MUGHAL entity ratings affirmed at ‘A+’ for long-term

26-Jan-2026


MettisGlobal


January 26, 2026 (MLN): Mughal Iron & Steel Industries Limited (PSX: MUGHAL) has retained its long-term and short-term entity ratings at ‘A+’ and ‘A1’, respectively, which reflects the company’s strong liquidity position and sound credit quality.

The outlook on the ratings remains stable, indicating expectations of continued resilience despite potential economic fluctuations.

The rating action was reaffirmed by VIS Credit Rating Company Limited, which cited MUGHAL’s adequate protection factors, strong likelihood of timely repayment of short-term obligations, and consistent operating performance.

The previous rating review was conducted in November 2024.

Incorporated in Pakistan in 2010, MUGHAL operates across both ferrous and non-ferrous segments, with a primary focus on the manufacturing and sale of mild steel products.

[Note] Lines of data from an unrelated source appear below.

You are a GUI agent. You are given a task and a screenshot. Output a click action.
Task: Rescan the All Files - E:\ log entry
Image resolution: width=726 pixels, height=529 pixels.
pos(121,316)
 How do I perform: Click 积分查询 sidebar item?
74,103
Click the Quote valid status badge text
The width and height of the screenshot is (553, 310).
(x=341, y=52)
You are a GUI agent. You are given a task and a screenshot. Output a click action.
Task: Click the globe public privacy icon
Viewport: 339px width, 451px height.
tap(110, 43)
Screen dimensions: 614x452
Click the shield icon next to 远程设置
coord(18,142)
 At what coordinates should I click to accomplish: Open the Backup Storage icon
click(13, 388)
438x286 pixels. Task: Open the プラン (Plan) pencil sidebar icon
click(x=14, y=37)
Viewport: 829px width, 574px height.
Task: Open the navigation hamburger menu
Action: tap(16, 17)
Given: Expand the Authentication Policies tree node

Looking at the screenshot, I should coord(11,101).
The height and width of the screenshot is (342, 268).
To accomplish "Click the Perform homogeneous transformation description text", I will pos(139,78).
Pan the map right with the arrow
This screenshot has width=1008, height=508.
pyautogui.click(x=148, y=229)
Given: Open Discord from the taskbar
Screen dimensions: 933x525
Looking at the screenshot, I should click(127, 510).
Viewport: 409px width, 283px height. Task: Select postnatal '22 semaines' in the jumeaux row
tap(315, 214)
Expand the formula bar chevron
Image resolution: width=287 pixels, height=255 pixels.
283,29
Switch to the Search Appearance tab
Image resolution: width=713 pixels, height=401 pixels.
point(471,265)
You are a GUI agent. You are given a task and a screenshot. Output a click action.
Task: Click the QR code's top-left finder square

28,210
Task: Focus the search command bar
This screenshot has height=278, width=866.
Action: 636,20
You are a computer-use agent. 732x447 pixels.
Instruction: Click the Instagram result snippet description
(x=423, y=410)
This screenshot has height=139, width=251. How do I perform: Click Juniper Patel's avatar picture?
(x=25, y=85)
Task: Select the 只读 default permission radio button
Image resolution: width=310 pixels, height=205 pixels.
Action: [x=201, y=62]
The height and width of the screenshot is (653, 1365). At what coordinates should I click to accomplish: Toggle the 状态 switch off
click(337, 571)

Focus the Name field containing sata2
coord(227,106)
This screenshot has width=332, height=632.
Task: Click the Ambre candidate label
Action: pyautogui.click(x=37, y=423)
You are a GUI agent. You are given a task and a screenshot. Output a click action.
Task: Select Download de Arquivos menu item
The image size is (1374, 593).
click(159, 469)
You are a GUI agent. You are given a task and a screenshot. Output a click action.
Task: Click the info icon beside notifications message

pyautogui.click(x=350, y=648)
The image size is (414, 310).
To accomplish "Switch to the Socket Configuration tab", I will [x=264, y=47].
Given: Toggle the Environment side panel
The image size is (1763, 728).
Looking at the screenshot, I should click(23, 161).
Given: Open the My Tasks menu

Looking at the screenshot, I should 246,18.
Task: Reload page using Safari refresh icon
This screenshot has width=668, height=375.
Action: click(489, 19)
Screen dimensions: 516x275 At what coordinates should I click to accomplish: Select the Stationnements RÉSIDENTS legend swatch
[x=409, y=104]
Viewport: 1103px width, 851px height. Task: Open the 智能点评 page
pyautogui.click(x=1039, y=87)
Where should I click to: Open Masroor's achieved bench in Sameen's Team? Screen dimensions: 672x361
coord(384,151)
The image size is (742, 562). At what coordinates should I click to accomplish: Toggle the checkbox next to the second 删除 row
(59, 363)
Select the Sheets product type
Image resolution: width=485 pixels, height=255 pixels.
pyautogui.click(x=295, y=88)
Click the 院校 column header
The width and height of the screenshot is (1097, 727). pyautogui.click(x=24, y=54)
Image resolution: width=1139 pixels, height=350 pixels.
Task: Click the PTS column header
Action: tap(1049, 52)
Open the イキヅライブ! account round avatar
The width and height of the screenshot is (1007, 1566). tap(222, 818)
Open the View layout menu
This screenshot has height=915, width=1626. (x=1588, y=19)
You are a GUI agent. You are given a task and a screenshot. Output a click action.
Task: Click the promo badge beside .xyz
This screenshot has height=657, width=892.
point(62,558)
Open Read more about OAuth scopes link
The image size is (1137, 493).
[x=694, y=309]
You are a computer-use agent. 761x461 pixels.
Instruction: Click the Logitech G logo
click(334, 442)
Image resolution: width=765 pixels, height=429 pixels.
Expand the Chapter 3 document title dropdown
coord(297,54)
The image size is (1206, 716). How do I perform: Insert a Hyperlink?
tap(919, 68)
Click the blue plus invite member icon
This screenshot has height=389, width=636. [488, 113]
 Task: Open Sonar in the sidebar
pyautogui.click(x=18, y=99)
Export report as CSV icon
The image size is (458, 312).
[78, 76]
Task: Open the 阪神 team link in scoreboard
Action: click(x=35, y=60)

The company’s manufacturing and warehousing facilities are located on Sheikhupura Road, Lahore, while its sales operations are based in Badami Bagh.

MUGHAL’s sole investment subsidiary, Mughal Energy Limited, is nearing completion of a 36.50 MW hybrid captive power plant aimed at supplying electricity to the company’s operations.

The ratings reflect MUGHAL’s established position in Pakistan’s steel sector, supported by a diversified product portfolio, integrated operations, and long-standing relationships in both domestic and export markets.

Ongoing investments in captive and sustainable energy initiatives are expected to lower power costs and support margins over the medium term.

However, the company remains exposed to business risks stemming from demand cyclicality, competitive pressures, and volatility in raw material prices.

VIS noted that MUGHAL’s market position, improving coverage indicators, adequate liquidity, and strengthening capital structure provide support to the current ratings.

Key sensitivities include the company’s ability to sustain margin improvement, efficiently manage working capital, and maintain liquidity and coverage metrics at current levels.